**Work to be completed**
Write out the following listing's lines from the one with "E-Blast (359, 1943)" to the one with "Contato (99, 2544)", exactly, with both included and no others.

**Provided records**
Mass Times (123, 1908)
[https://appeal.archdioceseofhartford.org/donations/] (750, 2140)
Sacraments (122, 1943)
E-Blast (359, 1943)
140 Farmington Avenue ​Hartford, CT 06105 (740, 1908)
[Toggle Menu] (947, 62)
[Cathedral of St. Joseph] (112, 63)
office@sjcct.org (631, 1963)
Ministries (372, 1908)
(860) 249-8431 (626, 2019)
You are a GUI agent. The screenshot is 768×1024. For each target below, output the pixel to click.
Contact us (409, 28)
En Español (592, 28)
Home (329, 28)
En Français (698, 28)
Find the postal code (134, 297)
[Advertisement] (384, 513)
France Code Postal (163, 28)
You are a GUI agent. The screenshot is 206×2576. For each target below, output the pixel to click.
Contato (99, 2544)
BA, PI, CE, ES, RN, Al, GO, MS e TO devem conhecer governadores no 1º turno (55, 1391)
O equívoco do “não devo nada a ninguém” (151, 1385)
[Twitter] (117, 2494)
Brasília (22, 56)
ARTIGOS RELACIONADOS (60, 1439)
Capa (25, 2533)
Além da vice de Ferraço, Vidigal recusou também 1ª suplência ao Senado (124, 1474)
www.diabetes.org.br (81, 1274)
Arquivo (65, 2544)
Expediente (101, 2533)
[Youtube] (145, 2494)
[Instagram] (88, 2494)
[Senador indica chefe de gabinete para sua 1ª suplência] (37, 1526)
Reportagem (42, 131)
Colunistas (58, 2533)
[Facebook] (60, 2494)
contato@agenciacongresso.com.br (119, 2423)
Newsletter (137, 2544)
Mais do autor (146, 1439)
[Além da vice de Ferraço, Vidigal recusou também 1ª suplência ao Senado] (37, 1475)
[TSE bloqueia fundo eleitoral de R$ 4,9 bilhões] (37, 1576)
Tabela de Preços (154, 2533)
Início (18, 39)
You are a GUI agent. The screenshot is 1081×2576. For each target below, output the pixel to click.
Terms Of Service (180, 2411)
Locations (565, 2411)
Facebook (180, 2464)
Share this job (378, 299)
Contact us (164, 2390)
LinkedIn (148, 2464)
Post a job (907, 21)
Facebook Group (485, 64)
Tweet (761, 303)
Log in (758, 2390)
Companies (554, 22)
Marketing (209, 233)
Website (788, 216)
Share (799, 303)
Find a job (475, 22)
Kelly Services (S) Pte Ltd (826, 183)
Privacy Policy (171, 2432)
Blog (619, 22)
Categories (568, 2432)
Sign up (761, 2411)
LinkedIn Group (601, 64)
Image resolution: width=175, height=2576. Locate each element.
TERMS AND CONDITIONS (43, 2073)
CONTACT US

**Written solution**
E-Blast (359, 1943)
140 Farmington Avenue ​Hartford, CT 06105 (740, 1908)
[Toggle Menu] (947, 62)
[Cathedral of St. Joseph] (112, 63)
office@sjcct.org (631, 1963)
Ministries (372, 1908)
(860) 249-8431 (626, 2019)
You are a GUI agent. The screenshot is 768×1024. For each target below, output the pixel to click.
Contact us (409, 28)
En Español (592, 28)
Home (329, 28)
En Français (698, 28)
Find the postal code (134, 297)
[Advertisement] (384, 513)
France Code Postal (163, 28)
You are a GUI agent. The screenshot is 206×2576. For each target below, output the pixel to click.
Contato (99, 2544)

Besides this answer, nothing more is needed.